Required actions:
1. In the Yellowstone update, repeat the passage between "I built a second" and "and running again.", inclusive, and swap "prototype" for "board".
2. Condense the Yellowstone update's paragraph that begins "The card seems to work as expected" into a short bulleted list that keeps its main facts.

Yellowstone Progress Update
I’m still working on development of an FPGA-based disk controller card for the Apple II – Yellowstone. Over the past couple of months, I spent a long while analyzing the design of the UDC disk controller. The UDC supports all three major types of Apple II disk drives, making it a promising place to begin learning. After that I spent a long while more exploring how I might squeeze the UDC’s 8K of ROM and 2K of RAM into the limited resources of Yellowstone’s FPGA. Just recently I finally finished up those investigations and returned to actively building and testing the Yellowstone card. Unfortunately it still doesn’t work.
I built a second Yellowstone prototype, identical to the original except for selecting a Lattice MachXO2-2000 FPGA instead of a MachXO2-1200. This new chip is just barely large enough to hold the necessary ROM and RAM for my UDC pseudo-work-alike Verilog code. I’m not sure if I’ll use this solution for the final edition of Yellowstone, or if I’ll use a smaller MachXO2 version paired with a separate ROM or RAM, but at least I’m up and running again.
The card seems to work as expected when I probe its memory space from the Apple II monitor. I can access all 8K of ROM via its custom bank-switching logic, and its 2K of RAM also through bank switching. I can probe its soft-IWM and watch the disk I/O lines change. Everything looks OK. But when I try to actually boot a 5.25 inch disk, it just freezes the computer.
It’s not completely dead; it does do *something*. The disk drive turns on and spins. Using a logic analyzer, I can see some brief activity on the disk I/O lines that I interpret as “hello, are you a 3.5 inch drive?” before it goes silent. If I then reset the Apple II and examine some memory locations where I know the UDC store status info, I can see that it detected one disk drive. But why didn’t it boot? More importantly, why did it freeze?

Records supplied:
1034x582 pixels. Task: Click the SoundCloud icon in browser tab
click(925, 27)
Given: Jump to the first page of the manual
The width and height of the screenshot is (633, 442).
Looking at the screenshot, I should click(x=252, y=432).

Worked answers:
1.
I built a second Yellowstone board, identical to the original except for selecting a Lattice MachXO2-2000 FPGA instead of a MachXO2-1200. This new chip is just barely large enough to hold the necessary ROM and RAM for my UDC pseudo-work-alike Verilog code. I’m not sure if I’ll use this solution for the final edition of Yellowstone, or if I’ll use a smaller MachXO2 version paired with a separate ROM or RAM, but at least I’m up and running again.

2.
- When its memory space is probed from the Apple II monitor, the card works as expected.
- All 8K of ROM is reachable through custom bank-switching logic, and the 2K of RAM also through bank switching.
- The soft-IWM can be probed, and the disk I/O lines can be seen changing.
- Trying to boot a 5.25 inch disk freezes the computer.